*** Data lines
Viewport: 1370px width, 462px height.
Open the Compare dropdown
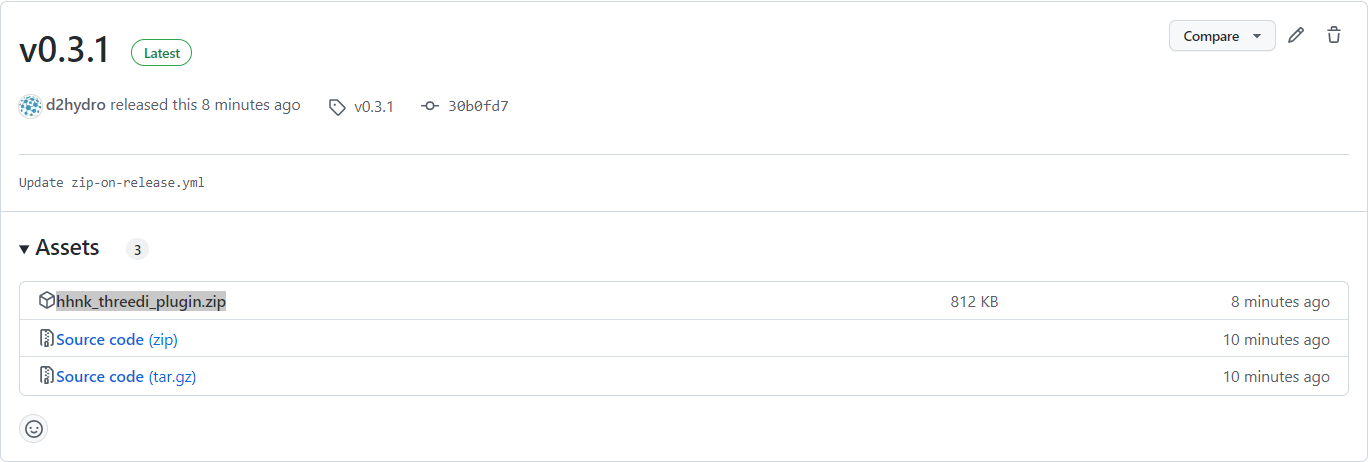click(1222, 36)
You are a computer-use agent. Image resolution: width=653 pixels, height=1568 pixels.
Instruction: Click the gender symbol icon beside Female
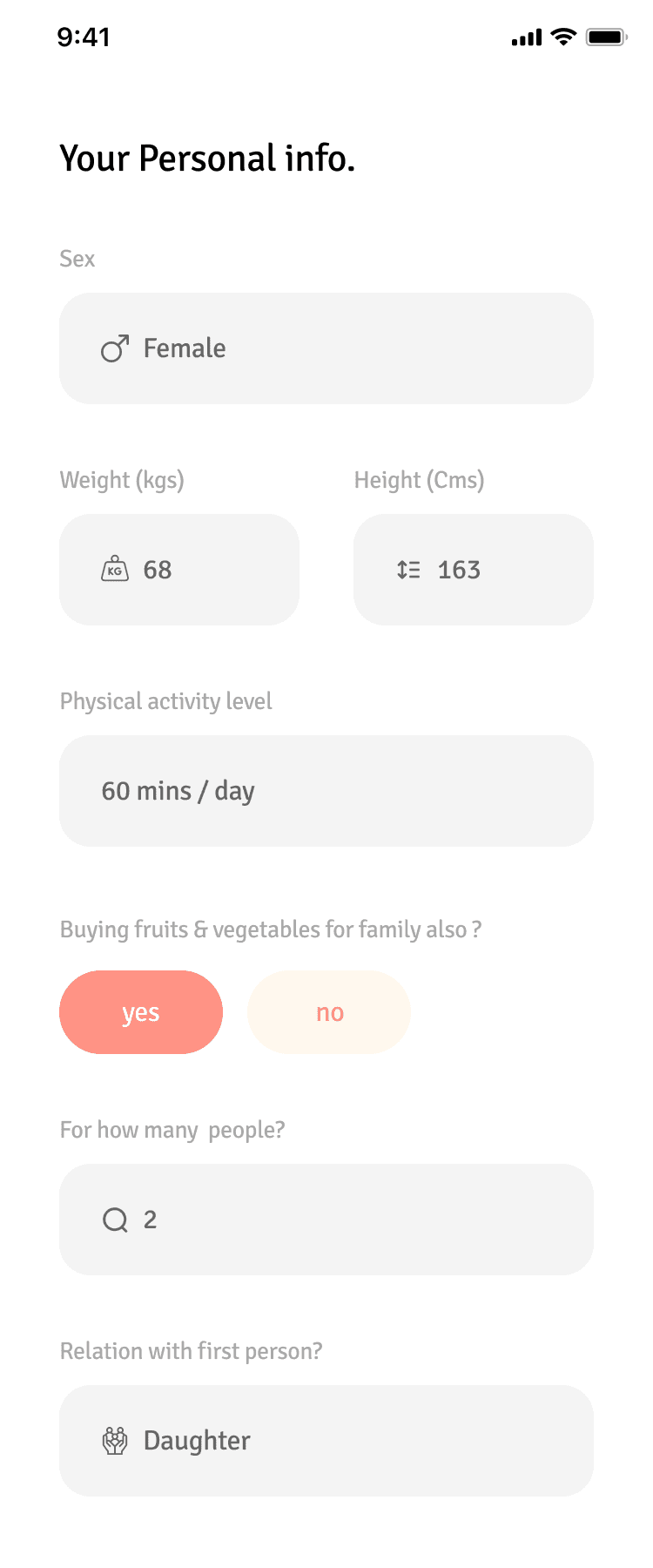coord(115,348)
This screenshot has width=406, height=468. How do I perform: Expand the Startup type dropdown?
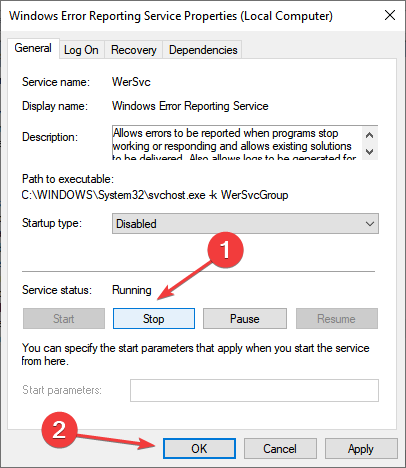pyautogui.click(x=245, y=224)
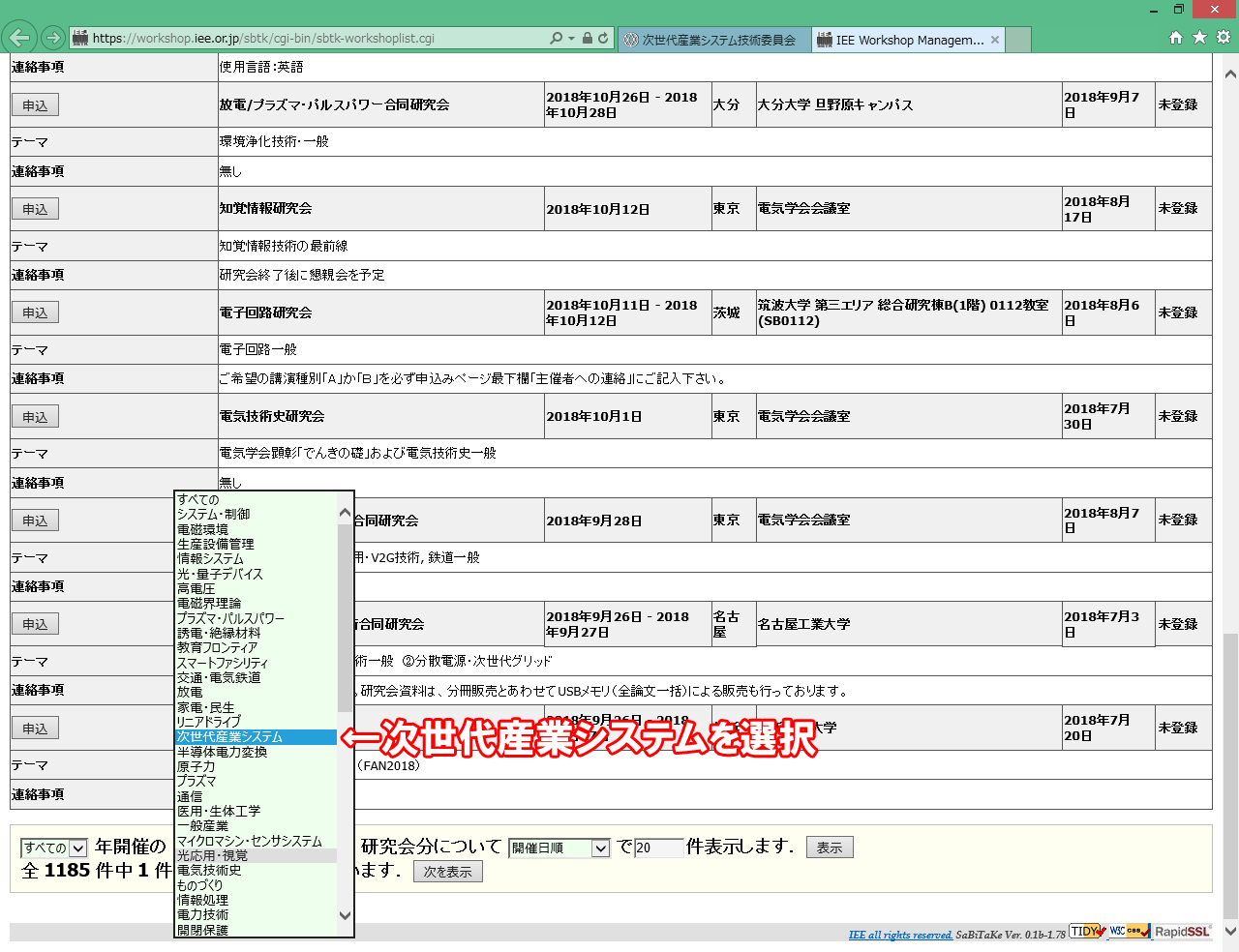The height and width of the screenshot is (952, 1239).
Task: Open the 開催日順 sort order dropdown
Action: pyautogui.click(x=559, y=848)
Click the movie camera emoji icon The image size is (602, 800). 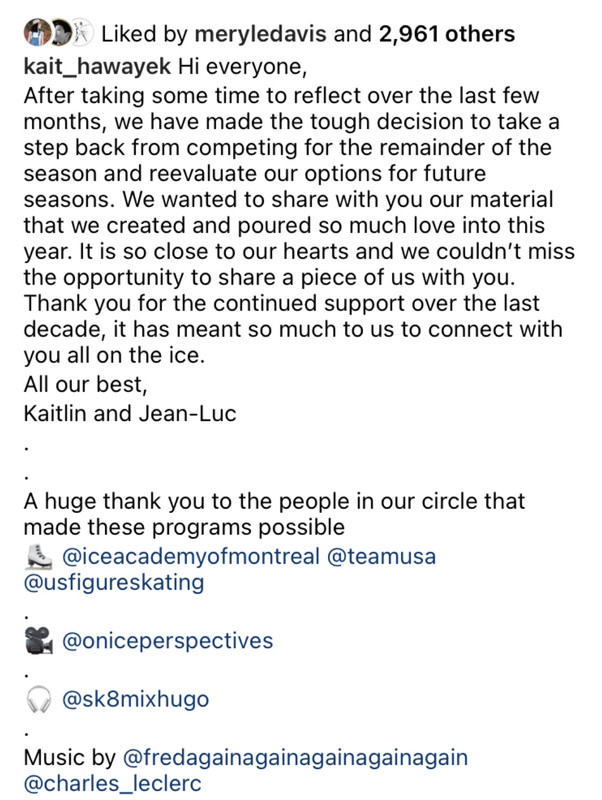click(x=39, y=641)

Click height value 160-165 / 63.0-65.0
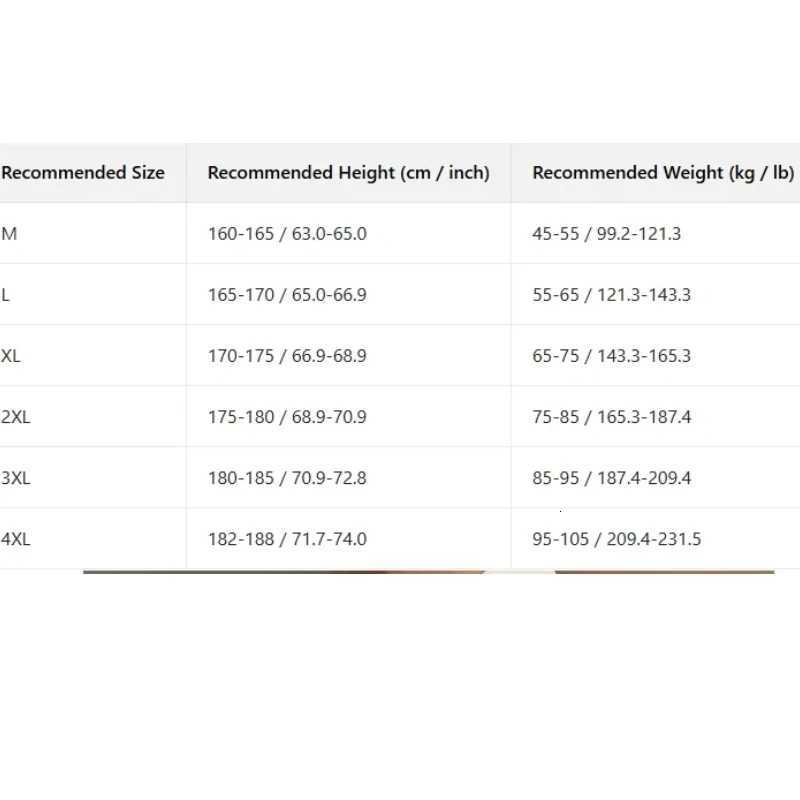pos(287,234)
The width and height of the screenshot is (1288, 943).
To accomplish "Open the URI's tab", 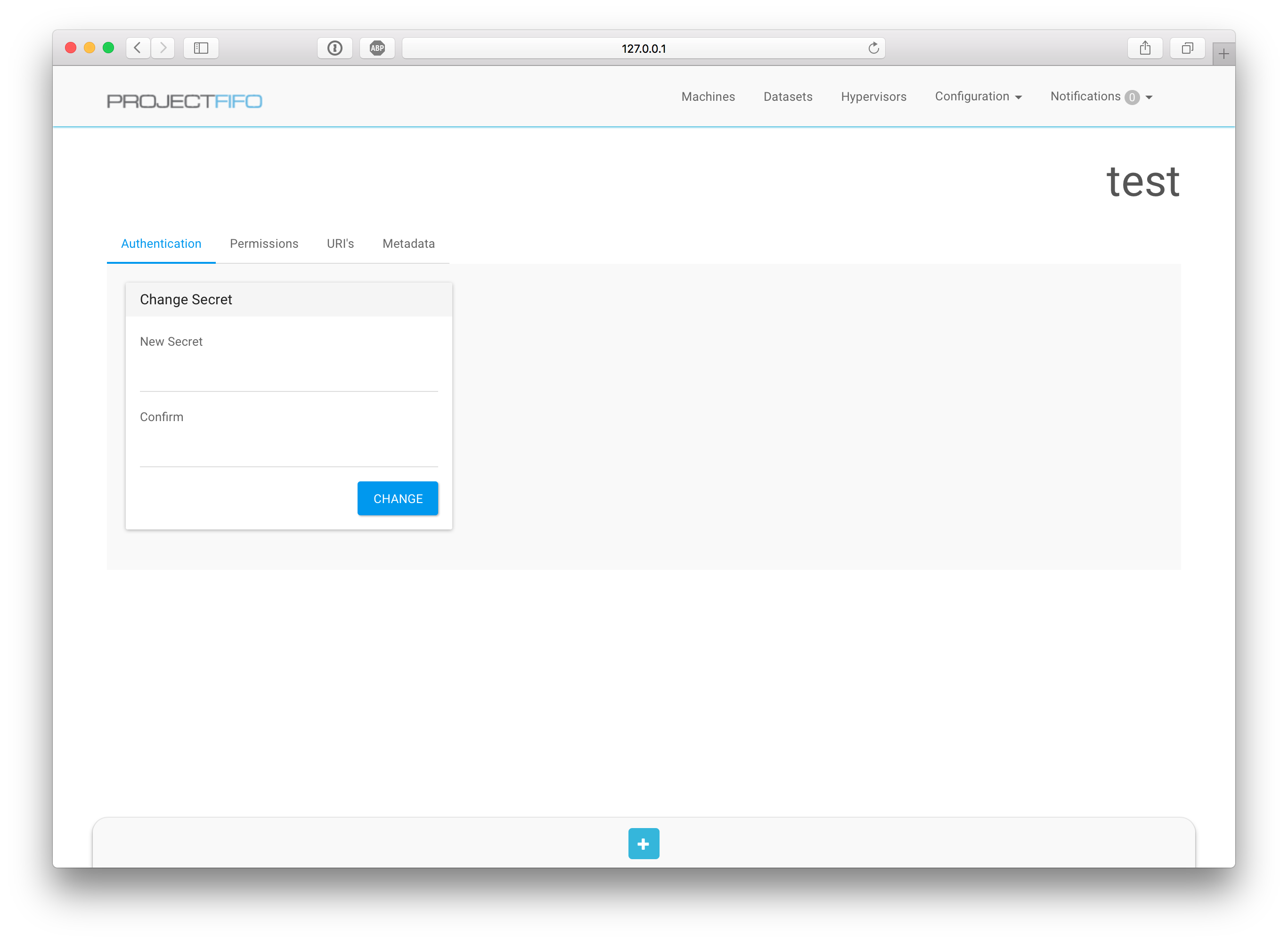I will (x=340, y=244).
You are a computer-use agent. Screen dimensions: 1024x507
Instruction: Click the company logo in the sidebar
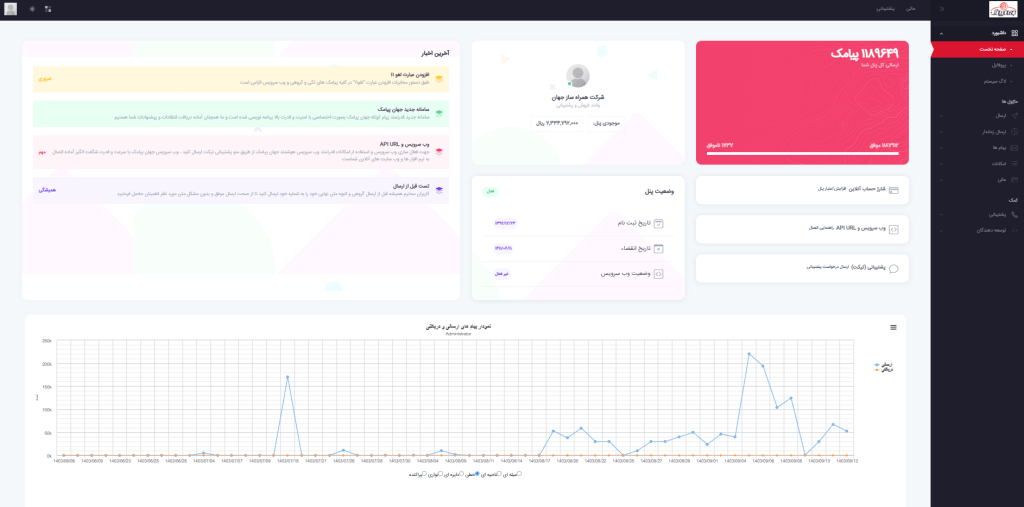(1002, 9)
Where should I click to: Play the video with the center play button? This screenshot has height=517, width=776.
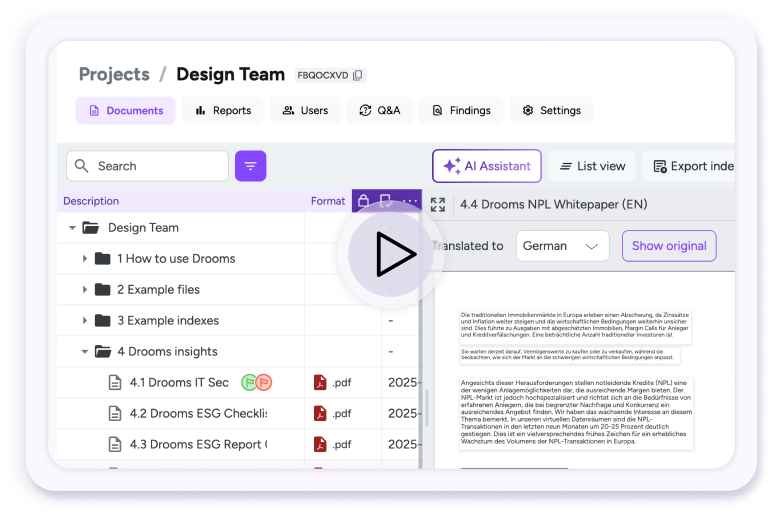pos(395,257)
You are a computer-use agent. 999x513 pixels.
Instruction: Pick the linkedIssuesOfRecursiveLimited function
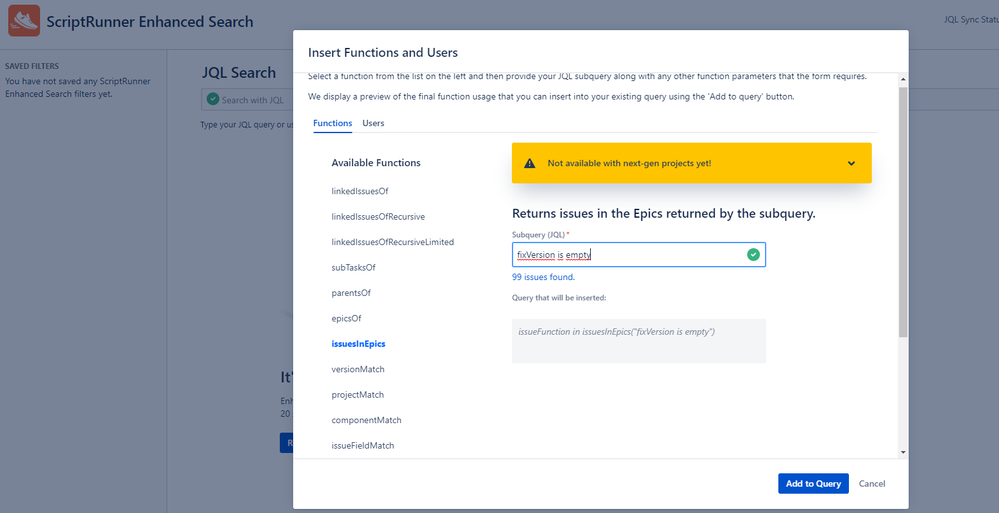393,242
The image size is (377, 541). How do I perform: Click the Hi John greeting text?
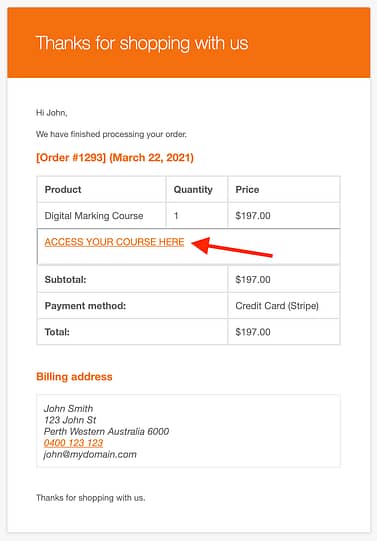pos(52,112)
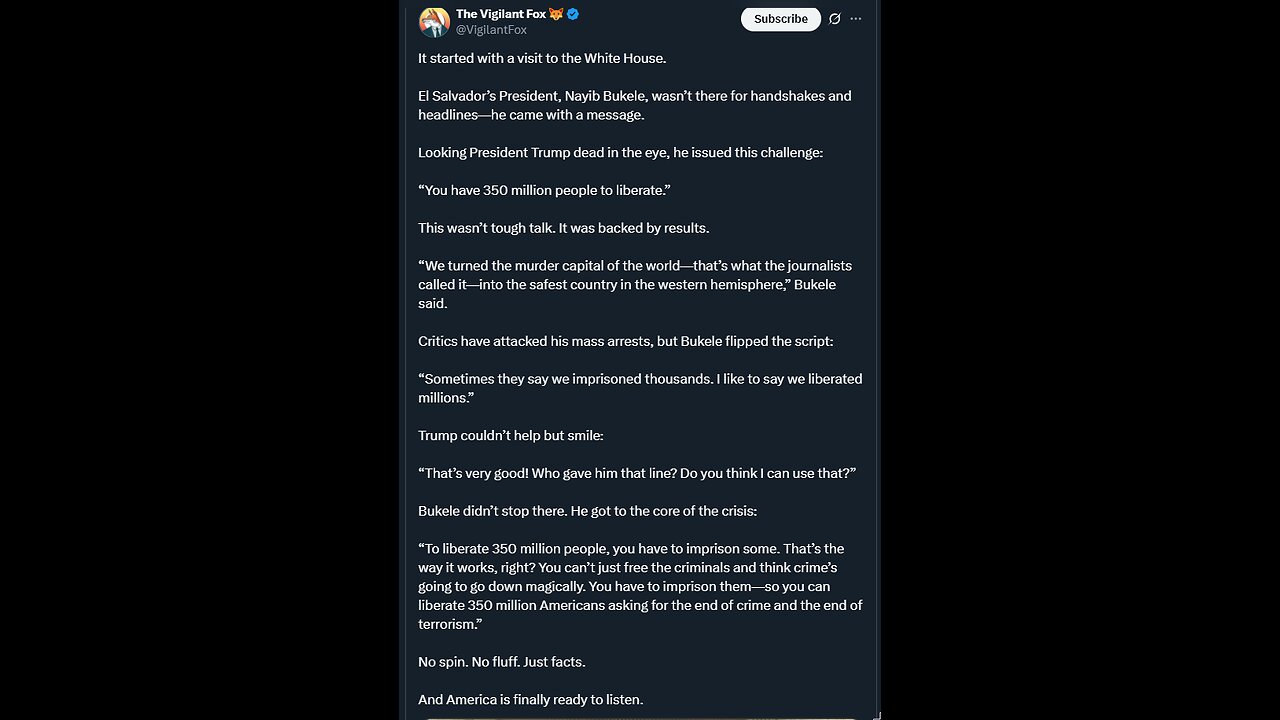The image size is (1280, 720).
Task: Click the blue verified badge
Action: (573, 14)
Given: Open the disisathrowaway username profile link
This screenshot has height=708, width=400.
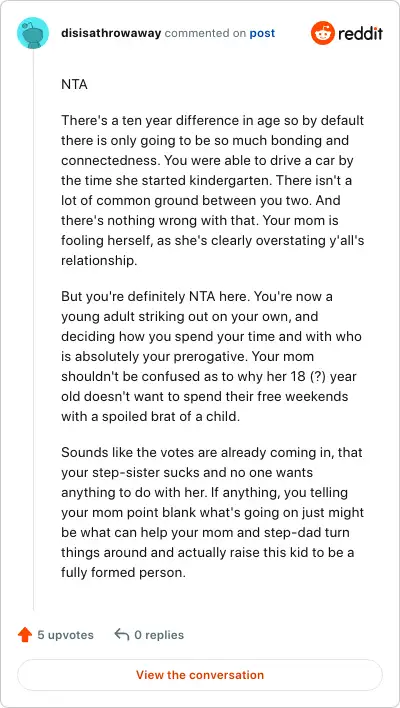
******
**Given problem:**
Copy the entries from the start through the line containing "coord(115,348)", replacing "dropdown" with "menu" and leaving everything else unchanged. Omit the pictures.

**Right answer:**
Viewport: 1370px width, 462px height.
Open the Compare menu
click(1222, 36)
You are a computer-use agent. Image resolution: width=653 pixels, height=1568 pixels.
Instruction: Click the gender symbol icon beside Female
coord(115,348)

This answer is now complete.